The random extractor and the hash modifier are useful for doing bucket testing, where some proportion of requests should be routed to a staging system instead of the main production upstream. This can be done randomly per request with the random extractor, or more deterministically using the has modifier.

Presuming the production destination is “example.one” and the test destination is “stage.example.one” then 1% of traffic can be sent to the staging system with

with: "{ua-req-host}"
select:
-  match: "example.com"
   do:
   -  with: "{rand::100}"
      select:
      -  eq: 1
         do:
         -  rewrite-url: "http://stage.example.com"
      -  always: # match to allow unmodified request to continue.

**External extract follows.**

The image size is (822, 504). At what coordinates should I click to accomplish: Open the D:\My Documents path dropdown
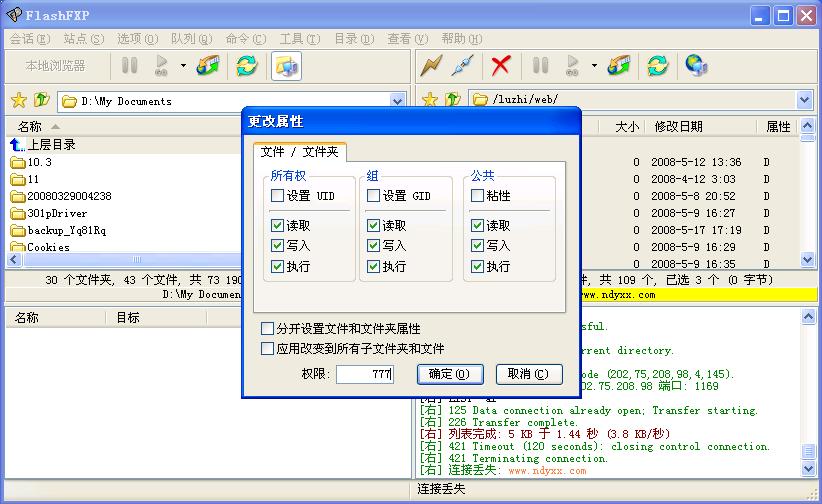tap(397, 101)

To be more deterministic, the bucket could be based on the client IP address.

with: "{ua-req-host}"
select:
-  match: "example.com"
   do:
   -  with: [ "{inbound.remove_addr}", { hash: 100} ]
      select:
      -  eq: 1
         do:
         -  rewrite-url: "http://stage.example.com"
      -  always: # match to allow unmodified request to continue.

As another alternative, this could be done with a cookie in the client request. If the cookie was “example” with the test bucket indicated by the value “test”, then it would be.

with: "{ua-req-host}"
select:
-  match: "example.com"
   do:
   -  with: "{creq.cookie::example}"
      select:
      -  match: "test"
         do:
         -  rewrite-url: "http://stage.example.com"
      -  always: # match to allow unmodified request to continue.

Real Life

The following examples are not intended to be illustrative, but are based on actual production requests from internal sources or on the mailing list. These are here to serve as a guide to implementation.

Legacy Appliances

Support for legacy appliances is required. The problem is these have very old TLS stacks and among other things do not provide SNI data. However, it is unacceptable to accept such connections in general. The requirement is therefore to allow such connections only to specific upstream destinations and fail the connection otherwise.

Query Only

Rewrite the URL iff there is a non-empty query string.

Cache TTL

Set a cache TTL if

  • From a specific domain.

  • There are no cache TTL control fields.

This is a bit tricky because multiple fields are involved. Could this be done via an extraction vector, or better by doing a single extraction of all fields and checking if that is empty?

Mutual TLS

Control remapping based on whether the user agent provided a TLS certificate, whether the certificate was verified, and whether the SNI name is in a whitelist.

Footnotes

*

Literals are treated internally as extractors that “extract” the literal string. In practice every feature string is an array of extractors.